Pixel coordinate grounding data
########

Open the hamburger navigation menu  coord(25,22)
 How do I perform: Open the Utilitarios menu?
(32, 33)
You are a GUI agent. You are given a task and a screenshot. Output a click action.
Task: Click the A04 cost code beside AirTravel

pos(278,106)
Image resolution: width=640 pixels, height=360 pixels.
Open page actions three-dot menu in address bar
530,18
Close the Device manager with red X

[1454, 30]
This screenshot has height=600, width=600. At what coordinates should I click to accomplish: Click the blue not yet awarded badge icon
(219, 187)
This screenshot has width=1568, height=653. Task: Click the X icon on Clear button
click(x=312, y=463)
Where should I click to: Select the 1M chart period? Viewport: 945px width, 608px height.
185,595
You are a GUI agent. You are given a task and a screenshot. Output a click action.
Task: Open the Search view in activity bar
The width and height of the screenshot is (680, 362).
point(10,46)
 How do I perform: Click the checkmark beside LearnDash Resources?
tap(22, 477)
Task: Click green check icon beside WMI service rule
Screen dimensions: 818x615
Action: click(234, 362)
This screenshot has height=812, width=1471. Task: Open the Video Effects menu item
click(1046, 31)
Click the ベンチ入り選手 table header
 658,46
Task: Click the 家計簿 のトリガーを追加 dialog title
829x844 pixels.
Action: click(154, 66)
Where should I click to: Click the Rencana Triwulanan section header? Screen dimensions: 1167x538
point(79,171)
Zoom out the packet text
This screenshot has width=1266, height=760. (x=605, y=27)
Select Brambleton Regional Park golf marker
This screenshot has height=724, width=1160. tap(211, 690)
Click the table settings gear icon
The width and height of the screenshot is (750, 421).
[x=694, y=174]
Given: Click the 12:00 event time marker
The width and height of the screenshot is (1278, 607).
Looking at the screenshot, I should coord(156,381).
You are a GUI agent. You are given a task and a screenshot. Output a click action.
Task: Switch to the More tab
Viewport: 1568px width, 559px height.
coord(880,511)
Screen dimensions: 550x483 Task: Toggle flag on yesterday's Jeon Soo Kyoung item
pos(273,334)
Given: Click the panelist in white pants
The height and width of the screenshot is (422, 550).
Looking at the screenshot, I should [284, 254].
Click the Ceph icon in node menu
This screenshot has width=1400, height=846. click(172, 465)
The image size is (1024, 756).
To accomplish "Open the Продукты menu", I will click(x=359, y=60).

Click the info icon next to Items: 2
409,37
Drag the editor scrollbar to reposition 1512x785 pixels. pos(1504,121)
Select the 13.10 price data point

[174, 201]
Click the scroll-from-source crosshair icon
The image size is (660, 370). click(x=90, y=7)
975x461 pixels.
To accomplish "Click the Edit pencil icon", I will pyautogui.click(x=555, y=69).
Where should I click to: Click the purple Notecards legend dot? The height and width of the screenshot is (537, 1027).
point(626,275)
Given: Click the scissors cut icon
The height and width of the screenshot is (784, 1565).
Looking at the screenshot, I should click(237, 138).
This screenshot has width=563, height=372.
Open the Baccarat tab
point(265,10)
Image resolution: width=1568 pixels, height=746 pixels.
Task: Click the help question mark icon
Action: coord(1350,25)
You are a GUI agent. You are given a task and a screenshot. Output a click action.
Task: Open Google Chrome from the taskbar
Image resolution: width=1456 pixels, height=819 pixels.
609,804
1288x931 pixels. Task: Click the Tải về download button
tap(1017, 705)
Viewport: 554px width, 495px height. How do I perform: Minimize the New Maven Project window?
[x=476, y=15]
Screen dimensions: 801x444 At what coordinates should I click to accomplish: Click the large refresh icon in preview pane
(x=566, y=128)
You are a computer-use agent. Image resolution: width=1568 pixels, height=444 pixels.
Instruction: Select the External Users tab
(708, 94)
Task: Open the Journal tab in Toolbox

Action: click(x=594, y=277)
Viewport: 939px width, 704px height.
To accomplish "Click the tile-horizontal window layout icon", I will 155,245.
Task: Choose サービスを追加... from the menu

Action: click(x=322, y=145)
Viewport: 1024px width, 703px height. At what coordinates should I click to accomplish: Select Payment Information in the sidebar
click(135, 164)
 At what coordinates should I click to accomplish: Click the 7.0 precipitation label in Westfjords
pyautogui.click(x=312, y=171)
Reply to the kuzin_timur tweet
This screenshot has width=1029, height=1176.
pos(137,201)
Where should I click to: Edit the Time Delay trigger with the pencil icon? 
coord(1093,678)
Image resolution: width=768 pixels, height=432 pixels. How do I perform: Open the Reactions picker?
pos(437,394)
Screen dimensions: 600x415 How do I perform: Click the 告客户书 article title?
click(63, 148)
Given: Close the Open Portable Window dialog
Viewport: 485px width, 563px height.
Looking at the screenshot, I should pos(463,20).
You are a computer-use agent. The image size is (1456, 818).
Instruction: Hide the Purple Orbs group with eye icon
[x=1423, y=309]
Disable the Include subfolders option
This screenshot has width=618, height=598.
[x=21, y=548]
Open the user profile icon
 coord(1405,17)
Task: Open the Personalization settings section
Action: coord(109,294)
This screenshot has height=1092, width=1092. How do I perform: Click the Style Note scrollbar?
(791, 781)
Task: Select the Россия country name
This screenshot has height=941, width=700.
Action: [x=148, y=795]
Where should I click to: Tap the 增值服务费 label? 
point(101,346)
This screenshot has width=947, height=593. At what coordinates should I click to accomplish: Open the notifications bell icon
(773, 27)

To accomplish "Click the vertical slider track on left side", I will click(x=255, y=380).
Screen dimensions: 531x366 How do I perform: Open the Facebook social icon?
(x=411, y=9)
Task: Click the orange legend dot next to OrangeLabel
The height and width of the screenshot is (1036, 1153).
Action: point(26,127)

########

Task description → Each line of the data is to be retyped exactly as shown.

Answer box →
Open the hamburger navigation menu  coord(25,22)
 How do I perform: Open the Utilitarios menu?
(32, 33)
You are a GUI agent. You are given a task and a screenshot. Output a click action.
Task: Click the A04 cost code beside AirTravel

pos(278,106)
Image resolution: width=640 pixels, height=360 pixels.
Open page actions three-dot menu in address bar
530,18
Close the Device manager with red X

[1454, 30]
This screenshot has height=600, width=600. At what coordinates should I click to accomplish: Click the blue not yet awarded badge icon
(219, 187)
This screenshot has width=1568, height=653. Task: Click the X icon on Clear button
click(x=312, y=463)
Where should I click to: Select the 1M chart period? Viewport: 945px width, 608px height.
185,595
You are a GUI agent. You are given a task and a screenshot. Output a click action.
Task: Open the Search view in activity bar
The width and height of the screenshot is (680, 362).
point(10,46)
 How do I perform: Click the checkmark beside LearnDash Resources?
tap(22, 477)
Task: Click green check icon beside WMI service rule
Screen dimensions: 818x615
Action: click(234, 362)
This screenshot has height=812, width=1471. Task: Open the Video Effects menu item
click(1046, 31)
Click the ベンチ入り選手 table header
 658,46
Task: Click the 家計簿 のトリガーを追加 dialog title
829x844 pixels.
Action: click(154, 66)
Where should I click to: Click the Rencana Triwulanan section header? Screen dimensions: 1167x538
point(79,171)
Zoom out the packet text
This screenshot has width=1266, height=760. (x=605, y=27)
Select Brambleton Regional Park golf marker
This screenshot has height=724, width=1160. tap(211, 690)
Click the table settings gear icon
The width and height of the screenshot is (750, 421).
[x=694, y=174]
Given: Click the 12:00 event time marker
The width and height of the screenshot is (1278, 607).
Looking at the screenshot, I should coord(156,381).
You are a GUI agent. You are given a task and a screenshot. Output a click action.
Task: Switch to the More tab
Viewport: 1568px width, 559px height.
coord(880,511)
Screen dimensions: 550x483 Task: Toggle flag on yesterday's Jeon Soo Kyoung item
pos(273,334)
Given: Click the panelist in white pants
The height and width of the screenshot is (422, 550).
Looking at the screenshot, I should [284, 254].
Click the Ceph icon in node menu
This screenshot has width=1400, height=846. click(172, 465)
The image size is (1024, 756).
To accomplish "Open the Продукты menu", I will click(x=359, y=60).

Click the info icon next to Items: 2
409,37
Drag the editor scrollbar to reposition 1512x785 pixels. pos(1504,121)
Select the 13.10 price data point

[174, 201]
Click the scroll-from-source crosshair icon
The image size is (660, 370). click(x=90, y=7)
975x461 pixels.
To accomplish "Click the Edit pencil icon", I will pyautogui.click(x=555, y=69).
Where should I click to: Click the purple Notecards legend dot? The height and width of the screenshot is (537, 1027).
point(626,275)
Given: Click the scissors cut icon
The height and width of the screenshot is (784, 1565).
Looking at the screenshot, I should click(237, 138).
This screenshot has width=563, height=372.
Open the Baccarat tab
point(265,10)
Image resolution: width=1568 pixels, height=746 pixels.
Task: Click the help question mark icon
Action: coord(1350,25)
You are a GUI agent. You are given a task and a screenshot. Output a click action.
Task: Open Google Chrome from the taskbar
Image resolution: width=1456 pixels, height=819 pixels.
609,804
1288x931 pixels. Task: Click the Tải về download button
tap(1017, 705)
Viewport: 554px width, 495px height. How do I perform: Minimize the New Maven Project window?
[x=476, y=15]
Screen dimensions: 801x444 At what coordinates should I click to accomplish: Click the large refresh icon in preview pane
(x=566, y=128)
You are a computer-use agent. Image resolution: width=1568 pixels, height=444 pixels.
Instruction: Select the External Users tab
(708, 94)
Task: Open the Journal tab in Toolbox

Action: click(x=594, y=277)
Viewport: 939px width, 704px height.
To accomplish "Click the tile-horizontal window layout icon", I will 155,245.
Task: Choose サービスを追加... from the menu

Action: click(x=322, y=145)
Viewport: 1024px width, 703px height. At what coordinates should I click to accomplish: Select Payment Information in the sidebar
click(135, 164)
 At what coordinates should I click to accomplish: Click the 7.0 precipitation label in Westfjords
pyautogui.click(x=312, y=171)
Reply to the kuzin_timur tweet
This screenshot has width=1029, height=1176.
pos(137,201)
Where should I click to: Edit the Time Delay trigger with the pencil icon? 
coord(1093,678)
Image resolution: width=768 pixels, height=432 pixels. How do I perform: Open the Reactions picker?
pos(437,394)
Screen dimensions: 600x415 How do I perform: Click the 告客户书 article title?
click(63, 148)
Given: Close the Open Portable Window dialog
Viewport: 485px width, 563px height.
Looking at the screenshot, I should pos(463,20).
You are a computer-use agent. The image size is (1456, 818).
Instruction: Hide the Purple Orbs group with eye icon
[x=1423, y=309]
Disable the Include subfolders option
This screenshot has width=618, height=598.
[x=21, y=548]
Open the user profile icon
 coord(1405,17)
Task: Open the Personalization settings section
Action: coord(109,294)
This screenshot has height=1092, width=1092. How do I perform: Click the Style Note scrollbar?
(791, 781)
Task: Select the Россия country name
This screenshot has height=941, width=700.
Action: [x=148, y=795]
Where should I click to: Tap the 增值服务费 label? 
point(101,346)
This screenshot has width=947, height=593. At what coordinates should I click to accomplish: Open the notifications bell icon
(773, 27)

To accomplish "Click the vertical slider track on left side", I will click(x=255, y=380).
Screen dimensions: 531x366 How do I perform: Open the Facebook social icon?
(x=411, y=9)
Task: Click the orange legend dot next to OrangeLabel
The height and width of the screenshot is (1036, 1153).
Action: point(26,127)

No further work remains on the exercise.